You may want to use something better than a cell phone number.
You just may not want all the loonies out there seeing your nice $100K car and having your cell phone number. Google voice number? Go for it.
And, because i’m that guy, I had planned for this event so I just so happened to have this sign in my glovebox. Do you have yours ready? What’s your plan for friendly charging?
Retrieval
I felt like I was being a good citizen while taking advantage of the benefit of being a loved Tesla owner. Nobody called me to move the car but I assume they would have if they had needed it. Plus I may have gotten a few more twitter or WordPress followers in the process, whats not to like about that?

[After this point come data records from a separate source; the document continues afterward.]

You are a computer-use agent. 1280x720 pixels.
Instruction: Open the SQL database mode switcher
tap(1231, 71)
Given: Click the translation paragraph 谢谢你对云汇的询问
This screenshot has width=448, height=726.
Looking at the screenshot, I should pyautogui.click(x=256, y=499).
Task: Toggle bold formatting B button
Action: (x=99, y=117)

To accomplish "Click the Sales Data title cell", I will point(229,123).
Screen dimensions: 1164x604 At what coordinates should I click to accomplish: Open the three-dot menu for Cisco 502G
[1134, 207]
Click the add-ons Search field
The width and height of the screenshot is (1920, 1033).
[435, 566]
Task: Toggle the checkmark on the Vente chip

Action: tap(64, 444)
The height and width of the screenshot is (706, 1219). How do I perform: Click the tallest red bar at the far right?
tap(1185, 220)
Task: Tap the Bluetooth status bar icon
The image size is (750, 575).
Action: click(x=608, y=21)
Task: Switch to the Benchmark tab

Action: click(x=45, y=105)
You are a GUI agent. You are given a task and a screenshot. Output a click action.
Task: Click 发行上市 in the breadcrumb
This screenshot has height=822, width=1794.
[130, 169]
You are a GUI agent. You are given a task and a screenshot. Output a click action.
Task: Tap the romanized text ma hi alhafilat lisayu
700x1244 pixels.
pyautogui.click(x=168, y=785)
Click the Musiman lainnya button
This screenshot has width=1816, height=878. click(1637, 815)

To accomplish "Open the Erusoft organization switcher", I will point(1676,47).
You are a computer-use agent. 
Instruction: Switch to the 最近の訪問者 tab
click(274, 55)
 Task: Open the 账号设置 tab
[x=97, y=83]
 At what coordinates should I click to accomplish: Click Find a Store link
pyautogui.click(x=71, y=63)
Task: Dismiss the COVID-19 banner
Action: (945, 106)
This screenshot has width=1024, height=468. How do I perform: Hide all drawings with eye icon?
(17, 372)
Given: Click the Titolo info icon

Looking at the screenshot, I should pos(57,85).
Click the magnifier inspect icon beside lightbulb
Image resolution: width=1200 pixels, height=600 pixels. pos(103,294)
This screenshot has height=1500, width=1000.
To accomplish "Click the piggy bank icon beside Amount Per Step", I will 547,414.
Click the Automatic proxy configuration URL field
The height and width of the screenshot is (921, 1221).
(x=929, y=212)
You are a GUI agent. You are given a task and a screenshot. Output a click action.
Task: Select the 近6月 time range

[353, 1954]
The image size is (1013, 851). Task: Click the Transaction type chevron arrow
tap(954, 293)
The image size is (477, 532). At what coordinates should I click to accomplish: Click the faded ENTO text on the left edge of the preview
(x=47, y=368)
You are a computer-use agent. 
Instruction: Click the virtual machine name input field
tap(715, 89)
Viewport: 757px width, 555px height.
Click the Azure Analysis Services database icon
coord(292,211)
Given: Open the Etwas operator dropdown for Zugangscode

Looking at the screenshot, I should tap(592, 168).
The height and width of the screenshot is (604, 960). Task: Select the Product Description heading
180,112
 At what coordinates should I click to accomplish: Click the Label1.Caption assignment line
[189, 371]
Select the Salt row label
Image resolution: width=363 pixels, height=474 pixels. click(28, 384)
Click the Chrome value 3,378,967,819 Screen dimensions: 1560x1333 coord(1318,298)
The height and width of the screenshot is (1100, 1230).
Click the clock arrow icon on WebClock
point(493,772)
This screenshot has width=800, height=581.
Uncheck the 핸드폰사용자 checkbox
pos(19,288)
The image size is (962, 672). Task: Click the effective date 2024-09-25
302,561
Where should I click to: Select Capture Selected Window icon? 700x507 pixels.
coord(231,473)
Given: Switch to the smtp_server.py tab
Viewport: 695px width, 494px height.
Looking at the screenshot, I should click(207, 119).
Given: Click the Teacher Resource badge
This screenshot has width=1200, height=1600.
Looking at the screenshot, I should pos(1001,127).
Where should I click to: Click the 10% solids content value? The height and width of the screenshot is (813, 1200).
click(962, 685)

I worked late enough that I came back to the car with a full 90% charge, 240 miles of rated range. 189 miles of rated range added in just under 4 hours. Thats the magic of Tesla and thats without a SuperCharger!
As I unplugged the HPWC I noticed that the test drive car had its charge port open, seemingly inviting me to plug it in when I was done charging. I tried plugging it in, it wouldn’t go in – it was locked. I pressed the button on the HPWC connector a few times, no clicks and it wouldn’t go in. As a noob, I figured you can’t do that without the FOB, so I hung up the cord and drove home.
Learning
At home later I did some testing. It seems that if the car has gone into sleep mode (about 30 minutes after you stop bugging it with apps and the like) it takes many attempts of pressing the button on the charge cable to get the car to wake up and allow you to insert the charger cable into the open port but it will do so even without the key nearby. If I had been a little more persistent I could have left that test drive car charging but I didn’t know enough to do that. Sorry Tesla!
Try repeatedly to unlock and insert a charging cable as the car takes time to wake up if the charge port is already open
Summary
I’ve never felt the need for a HPWC at home, but today was one of a few days where I wish I had a second mobile connector (charge cable). It’s a $650 expense and i’m still feeling poor post-purchase, so perhaps in a while. A second mobile connector is moving up on my priority list as I don’t want to keep unplugging and packing the one I use at home regularly plus i’ve heard its bad for the NEMA 14-50 connector to have many plug/unplug cycles (i.e. daily).
I learned to have more options when i’m going to be short on charge (mobile connector i’m looking at you!) and I learned to try a bit more persistently when a fellow owner (or Tesla!) is waiting on a charge with an inviting open port.
I also learned how to work the “Unplugged?” query/email notification in the VisibleTesla App, but thats a story for a different time.